### Acción requerida 1
Cite literalmente el pasaje del fragmento sobre el socialismo desde "Por eso tuvo" hasta "una vida justa.".
### Acción requerida 2
De acuerdo con el fragmento sobre el socialismo, ¿en qué tres cosas dio el socialismo al descarriarse?

### Fragmento del texto
Por eso tuvo que nacer, y fue justo su nacimiento (nosotros no recatamos ninguna verdad), el socialismo. Los obreros tuvieron que defenderse contra aquel sistema, que sólo les daba promesas de derechos, pero no se cuidaba de proporcionarles una vida justa.
Ahora, que el socialismo, que fue una reacción legítima contra aquella esclavitud liberal, vino a descarriarse, porque dio, primero, en la interpretación materialista de la vida y de la Historia; segundo, en un sentido de represalia; tercero, en una proclamación del dogma de la lucha de clases.
El socialismo, sobre todo el socialismo que construyeron, impasibles en la frialdad de sus gabinetes, los apóstoles socialistas, en quienes creen los pobres obreros, y que ya nos ha descubierto tal como eran Alfonso García Valdecasas; el socialismo así entendido, no ve en la Historia sino un juego de resortes económicos: lo espiritual se suprime; la Religión es un opio del pueblo; la Patria es un mito para explotar a los desgraciados. Todo eso dice el socialismo. No hay más que producción, organización económica. Así es que los obreros tienen que estrujar bien sus almas para que no quede dentro de ellas la menor gota de espiritualidad.

### Datos proporcionados

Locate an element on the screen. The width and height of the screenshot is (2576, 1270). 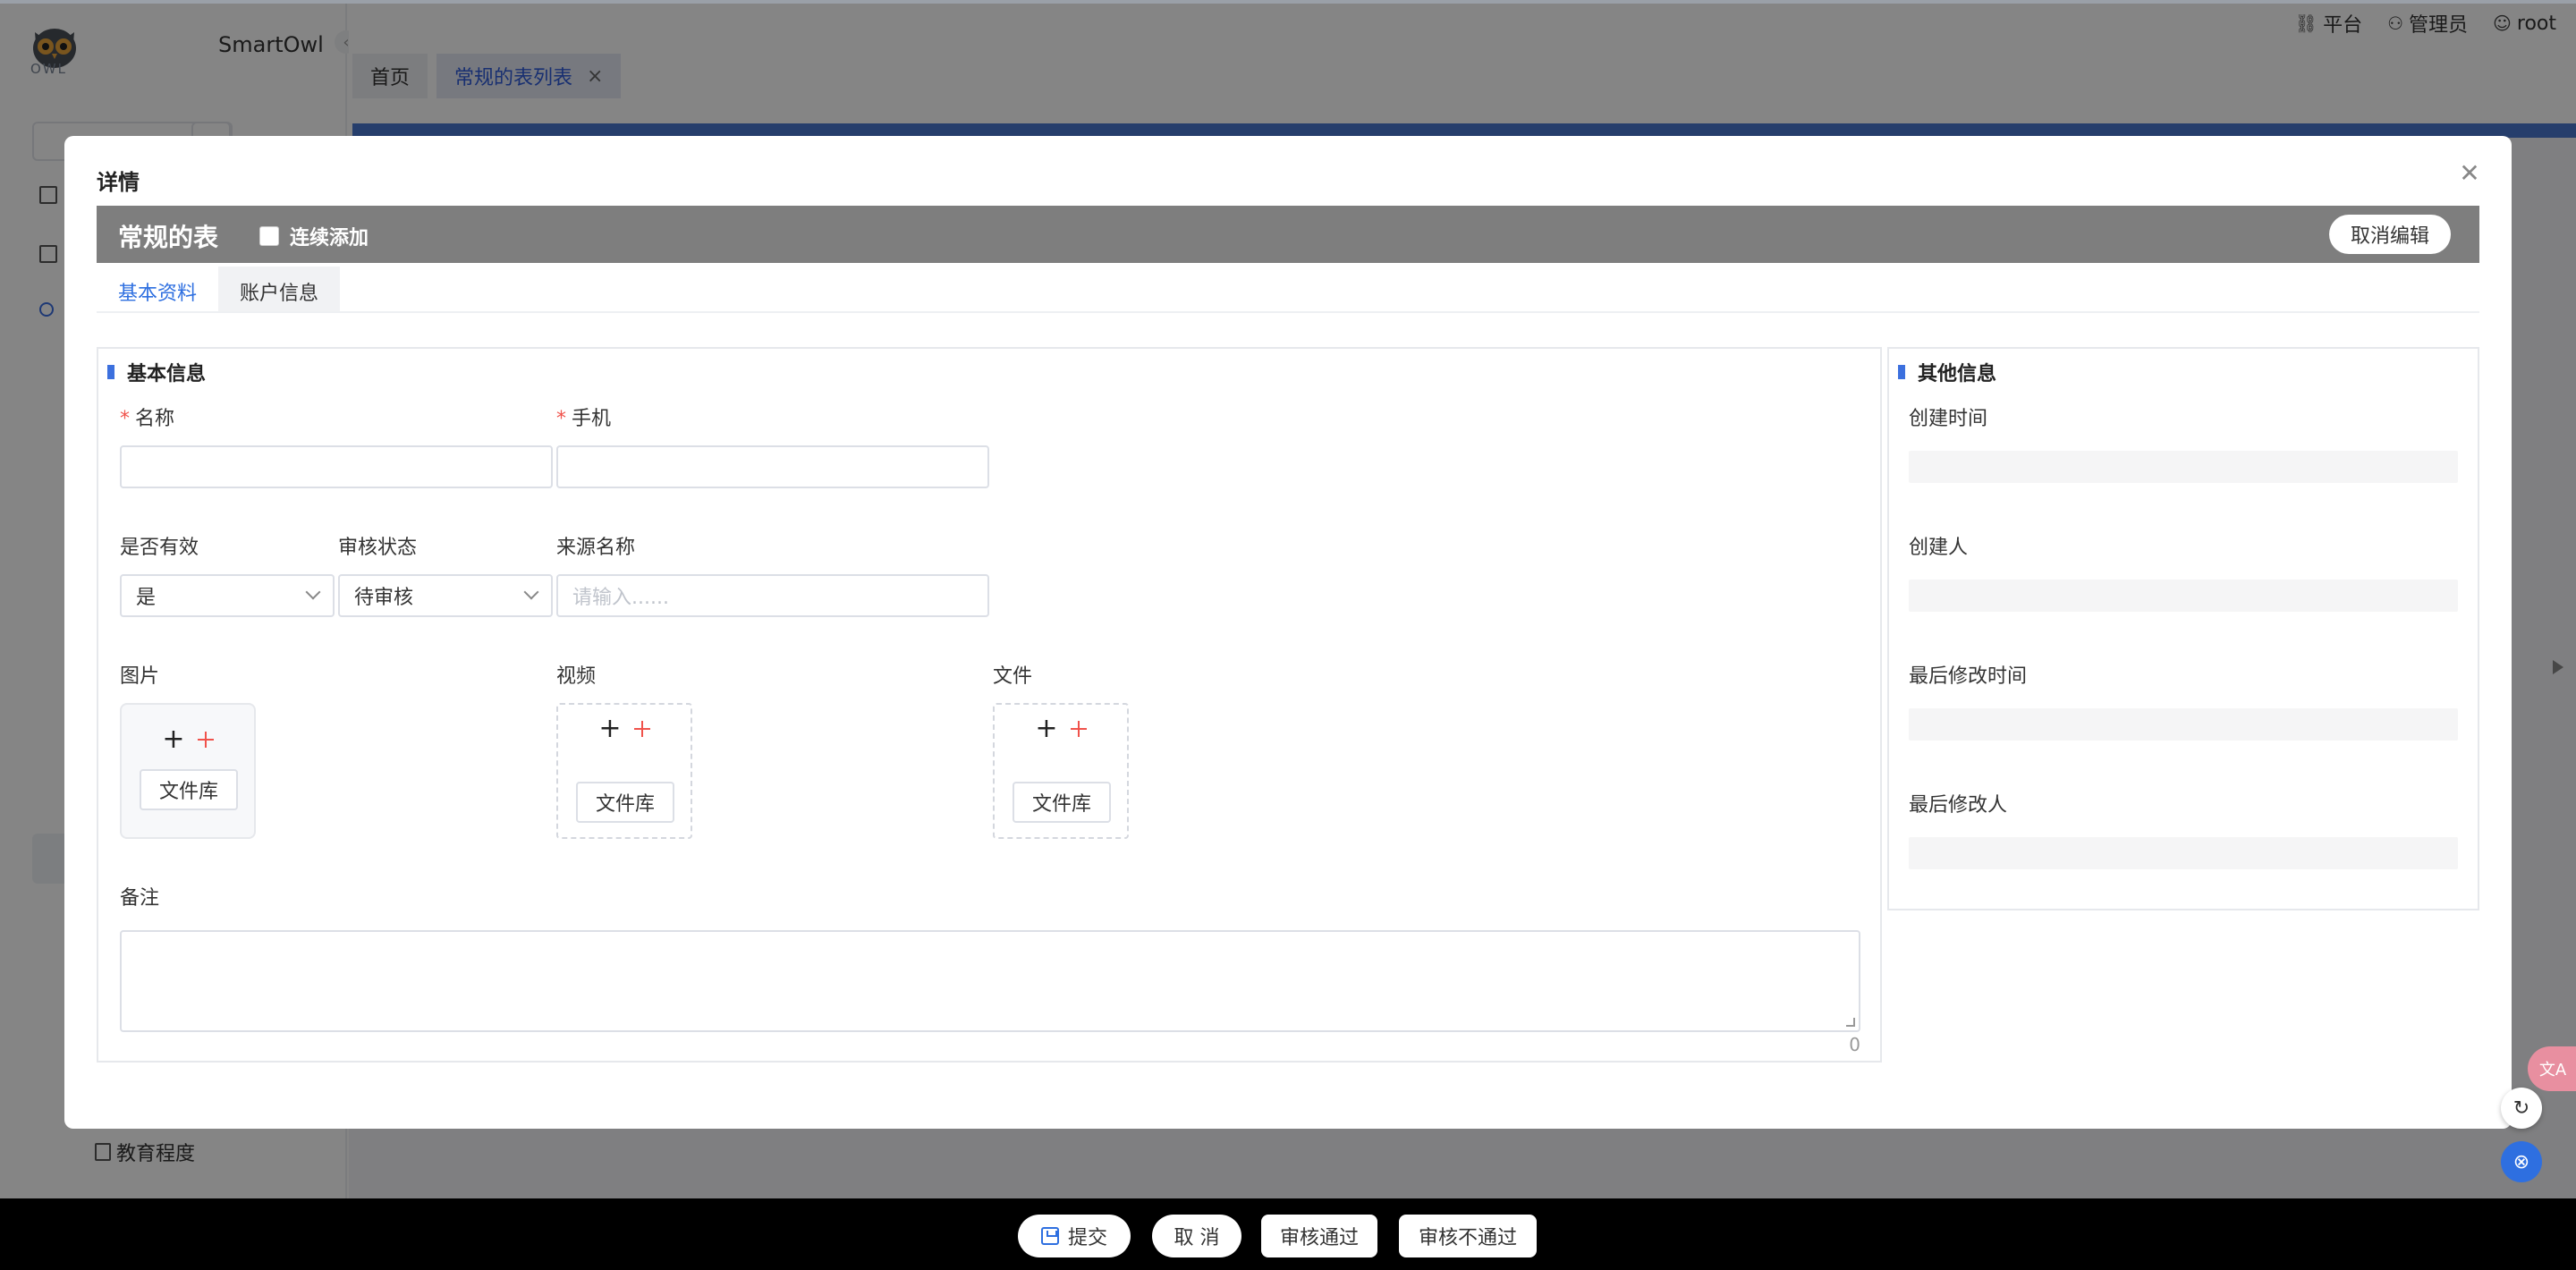
footer-action-bar: 提交 取 消 审核通过 审核不通过 is located at coordinates (1288, 1234).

### Respuesta solicitada 1
Por eso tuvo que nacer, y fue justo su nacimiento (nosotros no recatamos ninguna verdad), el socialismo. Los obreros tuvieron que defenderse contra aquel sistema, que sólo les daba promesas de derechos, pero no se cuidaba de proporcionarles una vida justa.

### Respuesta solicitada 2
Dio en la interpretación materialista de la vida y de la Historia, en un sentido de represalia y en una proclamación del dogma de la lucha de clases.